SOURCE EXTRACT
In the warm days of summer, many artists will kick off the dust from their pochade boxes or French easels and take in the great outdoors by painting en plein air.

But what exactly is plein air painting and when did it come to be?

To put it formally, plein air painting is the act of painting outdoors. The primary focus of plein air painting is to paint in a more natural environment as opposed to a studio and really capture the raw atmosphere outdoors.

Plein air painting itself was largely popularized in the mid 1800s with the Impressionist movement

…but likely not the reason that you may think.

Sure, artists like Monet got outside and did countless paintings of haystacks and Rouen Cathedral while this Impressionist movement was counter to formal studio painting that preceded it…

…but one of the big reasons artists could go outdoors was the paint itself.

Prior to the 1800s, paint was a lot different than it is today.

Instead of being housed in a metal tube, paint had to be made by the artists themselves.

This not only meant that they would have to find the natural pigment and grind it to a bloody pulp, but they would also have to mix in binders that would help to carry the paint.

What did this mean for the artist?

It was immensely time consuming and would require an enormous amount of prep work before they could start to paint (we are really spoiled as artists nowadays).

But what made matters worse was that after doing all this prep work to make the paint themselves, it would inevitably dry out!

Could you imagine!

WRITTEN REQUEST 1
Decide whether each statement agrees with the plein air painting text, answering yes or no and quoting the deciding words: (a) Plein air painting was largely popularized in the mid 1800s with the Impressionist movement. (b) Before the 1800s, artists bought their paint in metal tubes. (c) Paint that artists prepared themselves would stay usable indefinitely.
WRITTEN REQUEST 2
Quote the part of the plein air painting text that opens with the words containing "What did this" and closes with "inevitably dry out!".
WRITTEN REQUEST 3
According to the plein air painting text, what is the primary focus of plein air painting?
The listing comes from a separate source.

RECORDED INFORMATION
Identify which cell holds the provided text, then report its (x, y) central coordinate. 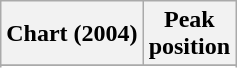
Chart (2004) (72, 34)
Peakposition (189, 34)
From the cell containing the given text, extract its center point as (X, Y) coordinate. 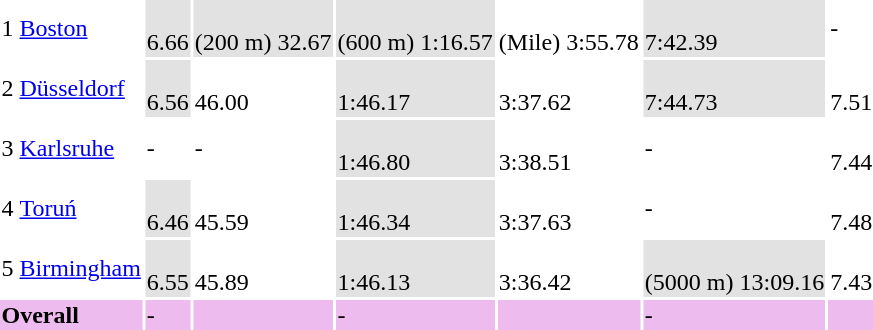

WRITTEN ANSWER 1
(a) Yes: "Plein air painting itself was largely popularized in the mid 1800s with the Impressionist movement"
(b) No: "Instead of being housed in a metal tube, paint had to be made by the artists themselves."
(c) No: "it would inevitably dry out!"

WRITTEN ANSWER 2
What did this mean for the artist?

It was immensely time consuming and would require an enormous amount of prep work before they could start to paint (we are really spoiled as artists nowadays).

But what made matters worse was that after doing all this prep work to make the paint themselves, it would inevitably dry out!

WRITTEN ANSWER 3
To paint in a more natural environment as opposed to a studio and really capture the raw atmosphere outdoors.